Task prompt>
In the entries that follow, copy exactly each line from the first through the line with "Save and close (305, 35)".

+++ Data in this exercise

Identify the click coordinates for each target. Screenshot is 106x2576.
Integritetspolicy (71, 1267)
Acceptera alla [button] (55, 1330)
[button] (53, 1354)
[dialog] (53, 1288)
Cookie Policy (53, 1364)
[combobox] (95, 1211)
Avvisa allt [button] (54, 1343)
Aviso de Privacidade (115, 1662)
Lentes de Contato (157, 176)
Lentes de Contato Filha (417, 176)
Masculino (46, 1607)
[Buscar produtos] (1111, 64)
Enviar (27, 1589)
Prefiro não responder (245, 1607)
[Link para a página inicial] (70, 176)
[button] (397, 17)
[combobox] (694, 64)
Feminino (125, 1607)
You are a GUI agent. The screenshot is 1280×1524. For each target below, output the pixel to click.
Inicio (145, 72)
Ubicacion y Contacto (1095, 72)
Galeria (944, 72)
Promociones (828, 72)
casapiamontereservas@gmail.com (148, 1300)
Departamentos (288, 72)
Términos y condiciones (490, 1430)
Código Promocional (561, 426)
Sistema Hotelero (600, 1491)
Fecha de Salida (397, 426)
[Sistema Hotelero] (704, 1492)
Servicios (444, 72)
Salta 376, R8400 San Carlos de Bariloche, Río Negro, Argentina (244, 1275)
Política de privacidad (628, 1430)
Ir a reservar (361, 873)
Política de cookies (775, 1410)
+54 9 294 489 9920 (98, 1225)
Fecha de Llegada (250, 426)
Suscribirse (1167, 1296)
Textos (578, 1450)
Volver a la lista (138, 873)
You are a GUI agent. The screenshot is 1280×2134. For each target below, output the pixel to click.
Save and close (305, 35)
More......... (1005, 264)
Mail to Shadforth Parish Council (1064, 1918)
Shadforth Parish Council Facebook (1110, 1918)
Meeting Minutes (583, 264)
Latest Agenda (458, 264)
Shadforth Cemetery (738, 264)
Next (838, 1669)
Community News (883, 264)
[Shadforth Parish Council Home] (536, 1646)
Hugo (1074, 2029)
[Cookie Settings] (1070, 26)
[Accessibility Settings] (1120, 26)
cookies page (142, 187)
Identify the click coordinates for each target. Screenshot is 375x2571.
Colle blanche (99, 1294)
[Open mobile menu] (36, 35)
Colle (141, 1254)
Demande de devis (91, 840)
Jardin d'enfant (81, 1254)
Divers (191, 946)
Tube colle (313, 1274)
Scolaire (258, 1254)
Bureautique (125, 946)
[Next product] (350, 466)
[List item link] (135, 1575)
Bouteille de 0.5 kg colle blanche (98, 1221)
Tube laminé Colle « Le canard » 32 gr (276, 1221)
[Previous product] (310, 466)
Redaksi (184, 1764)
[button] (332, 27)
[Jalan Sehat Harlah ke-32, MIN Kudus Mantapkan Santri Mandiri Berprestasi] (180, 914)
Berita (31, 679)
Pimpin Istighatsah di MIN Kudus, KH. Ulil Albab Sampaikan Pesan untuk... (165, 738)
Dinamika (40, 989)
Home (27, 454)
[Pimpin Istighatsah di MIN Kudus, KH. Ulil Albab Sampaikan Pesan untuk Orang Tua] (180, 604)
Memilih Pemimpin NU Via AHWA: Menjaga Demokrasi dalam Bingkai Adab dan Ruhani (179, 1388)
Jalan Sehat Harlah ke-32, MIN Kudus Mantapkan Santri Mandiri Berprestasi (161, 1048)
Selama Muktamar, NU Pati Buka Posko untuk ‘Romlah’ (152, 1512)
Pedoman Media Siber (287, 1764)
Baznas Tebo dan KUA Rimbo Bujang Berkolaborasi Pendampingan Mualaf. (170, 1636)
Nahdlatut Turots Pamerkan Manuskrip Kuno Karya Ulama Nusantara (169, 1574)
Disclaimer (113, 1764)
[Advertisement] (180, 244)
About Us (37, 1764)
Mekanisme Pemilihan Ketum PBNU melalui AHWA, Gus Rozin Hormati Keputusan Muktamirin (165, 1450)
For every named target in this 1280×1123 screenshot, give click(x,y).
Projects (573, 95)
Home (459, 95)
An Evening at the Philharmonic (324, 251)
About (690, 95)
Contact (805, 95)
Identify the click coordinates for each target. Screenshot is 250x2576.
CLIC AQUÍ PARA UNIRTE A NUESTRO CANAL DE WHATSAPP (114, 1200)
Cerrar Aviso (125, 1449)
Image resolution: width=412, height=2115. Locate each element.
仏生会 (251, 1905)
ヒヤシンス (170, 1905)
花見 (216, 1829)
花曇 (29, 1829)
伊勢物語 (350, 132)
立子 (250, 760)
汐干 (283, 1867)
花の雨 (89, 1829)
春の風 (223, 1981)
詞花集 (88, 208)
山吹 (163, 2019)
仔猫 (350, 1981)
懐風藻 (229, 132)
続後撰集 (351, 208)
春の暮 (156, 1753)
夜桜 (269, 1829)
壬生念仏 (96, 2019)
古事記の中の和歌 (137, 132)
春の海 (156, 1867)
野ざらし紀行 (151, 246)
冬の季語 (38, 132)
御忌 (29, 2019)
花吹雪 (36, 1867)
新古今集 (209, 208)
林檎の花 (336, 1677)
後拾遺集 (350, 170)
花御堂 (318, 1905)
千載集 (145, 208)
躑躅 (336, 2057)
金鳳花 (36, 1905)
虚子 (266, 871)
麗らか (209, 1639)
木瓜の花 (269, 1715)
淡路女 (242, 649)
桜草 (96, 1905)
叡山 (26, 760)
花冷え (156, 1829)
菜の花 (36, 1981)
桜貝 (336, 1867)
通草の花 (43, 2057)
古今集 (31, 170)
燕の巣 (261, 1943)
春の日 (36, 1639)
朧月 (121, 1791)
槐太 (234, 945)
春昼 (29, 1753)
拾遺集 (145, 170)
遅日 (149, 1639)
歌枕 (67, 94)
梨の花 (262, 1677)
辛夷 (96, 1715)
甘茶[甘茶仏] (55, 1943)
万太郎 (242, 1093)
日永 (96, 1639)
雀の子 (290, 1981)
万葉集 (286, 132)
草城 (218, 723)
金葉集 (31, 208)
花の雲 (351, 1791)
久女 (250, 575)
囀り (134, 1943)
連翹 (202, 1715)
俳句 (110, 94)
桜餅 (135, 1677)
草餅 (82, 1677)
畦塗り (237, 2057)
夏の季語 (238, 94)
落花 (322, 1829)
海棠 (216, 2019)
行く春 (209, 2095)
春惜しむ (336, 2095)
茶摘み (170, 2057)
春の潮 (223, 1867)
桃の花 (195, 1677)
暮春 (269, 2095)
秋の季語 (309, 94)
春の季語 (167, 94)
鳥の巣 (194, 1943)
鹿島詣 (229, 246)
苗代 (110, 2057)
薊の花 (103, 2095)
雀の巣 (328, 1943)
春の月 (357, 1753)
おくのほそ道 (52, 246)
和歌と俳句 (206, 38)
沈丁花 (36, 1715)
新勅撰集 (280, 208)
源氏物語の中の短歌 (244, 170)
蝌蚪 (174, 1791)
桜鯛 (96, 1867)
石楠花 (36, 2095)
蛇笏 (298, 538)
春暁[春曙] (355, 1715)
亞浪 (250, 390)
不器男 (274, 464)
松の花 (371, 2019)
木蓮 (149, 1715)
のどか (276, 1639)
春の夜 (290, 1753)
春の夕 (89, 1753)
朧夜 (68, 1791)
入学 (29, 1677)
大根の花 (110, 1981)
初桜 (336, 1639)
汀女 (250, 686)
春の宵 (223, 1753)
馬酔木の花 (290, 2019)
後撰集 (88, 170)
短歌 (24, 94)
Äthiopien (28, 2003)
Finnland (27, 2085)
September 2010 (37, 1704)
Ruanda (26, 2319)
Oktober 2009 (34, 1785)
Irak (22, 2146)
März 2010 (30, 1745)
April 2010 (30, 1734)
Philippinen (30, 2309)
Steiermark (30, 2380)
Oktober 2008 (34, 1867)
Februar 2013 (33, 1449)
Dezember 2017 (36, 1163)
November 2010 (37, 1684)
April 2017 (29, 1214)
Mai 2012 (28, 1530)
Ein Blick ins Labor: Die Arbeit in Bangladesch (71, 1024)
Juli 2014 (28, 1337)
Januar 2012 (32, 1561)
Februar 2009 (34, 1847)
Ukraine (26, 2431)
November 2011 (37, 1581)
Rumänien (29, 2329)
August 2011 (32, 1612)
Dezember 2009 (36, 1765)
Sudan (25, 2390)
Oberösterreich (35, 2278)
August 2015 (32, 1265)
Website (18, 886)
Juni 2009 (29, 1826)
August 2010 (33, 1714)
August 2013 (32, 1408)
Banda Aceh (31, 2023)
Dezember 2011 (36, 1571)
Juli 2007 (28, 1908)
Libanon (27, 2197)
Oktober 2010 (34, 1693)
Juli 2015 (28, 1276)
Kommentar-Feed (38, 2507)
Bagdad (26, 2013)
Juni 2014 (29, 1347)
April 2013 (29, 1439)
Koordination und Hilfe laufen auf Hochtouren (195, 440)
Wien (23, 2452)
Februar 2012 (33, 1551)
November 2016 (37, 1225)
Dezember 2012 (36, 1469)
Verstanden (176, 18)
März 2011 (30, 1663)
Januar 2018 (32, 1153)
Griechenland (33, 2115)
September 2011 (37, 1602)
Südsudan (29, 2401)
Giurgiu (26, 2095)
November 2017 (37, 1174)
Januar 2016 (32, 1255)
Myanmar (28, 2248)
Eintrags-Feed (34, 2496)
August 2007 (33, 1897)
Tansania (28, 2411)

++++++

Solution>
Identify the click coordinates for each target. Screenshot is 106x2576.
Integritetspolicy (71, 1267)
Acceptera alla [button] (55, 1330)
[button] (53, 1354)
[dialog] (53, 1288)
Cookie Policy (53, 1364)
[combobox] (95, 1211)
Avvisa allt [button] (54, 1343)
Aviso de Privacidade (115, 1662)
Lentes de Contato (157, 176)
Lentes de Contato Filha (417, 176)
Masculino (46, 1607)
[Buscar produtos] (1111, 64)
Enviar (27, 1589)
Prefiro não responder (245, 1607)
[Link para a página inicial] (70, 176)
[button] (397, 17)
[combobox] (694, 64)
Feminino (125, 1607)
You are a GUI agent. The screenshot is 1280×1524. For each target below, output the pixel to click.
Inicio (145, 72)
Ubicacion y Contacto (1095, 72)
Galeria (944, 72)
Promociones (828, 72)
casapiamontereservas@gmail.com (148, 1300)
Departamentos (288, 72)
Términos y condiciones (490, 1430)
Código Promocional (561, 426)
Sistema Hotelero (600, 1491)
Fecha de Salida (397, 426)
[Sistema Hotelero] (704, 1492)
Servicios (444, 72)
Salta 376, R8400 San Carlos de Bariloche, Río Negro, Argentina (244, 1275)
Política de privacidad (628, 1430)
Ir a reservar (361, 873)
Política de cookies (775, 1410)
+54 9 294 489 9920 (98, 1225)
Fecha de Llegada (250, 426)
Suscribirse (1167, 1296)
Textos (578, 1450)
Volver a la lista (138, 873)
You are a GUI agent. The screenshot is 1280×2134. For each target below, output the pixel to click.
Save and close (305, 35)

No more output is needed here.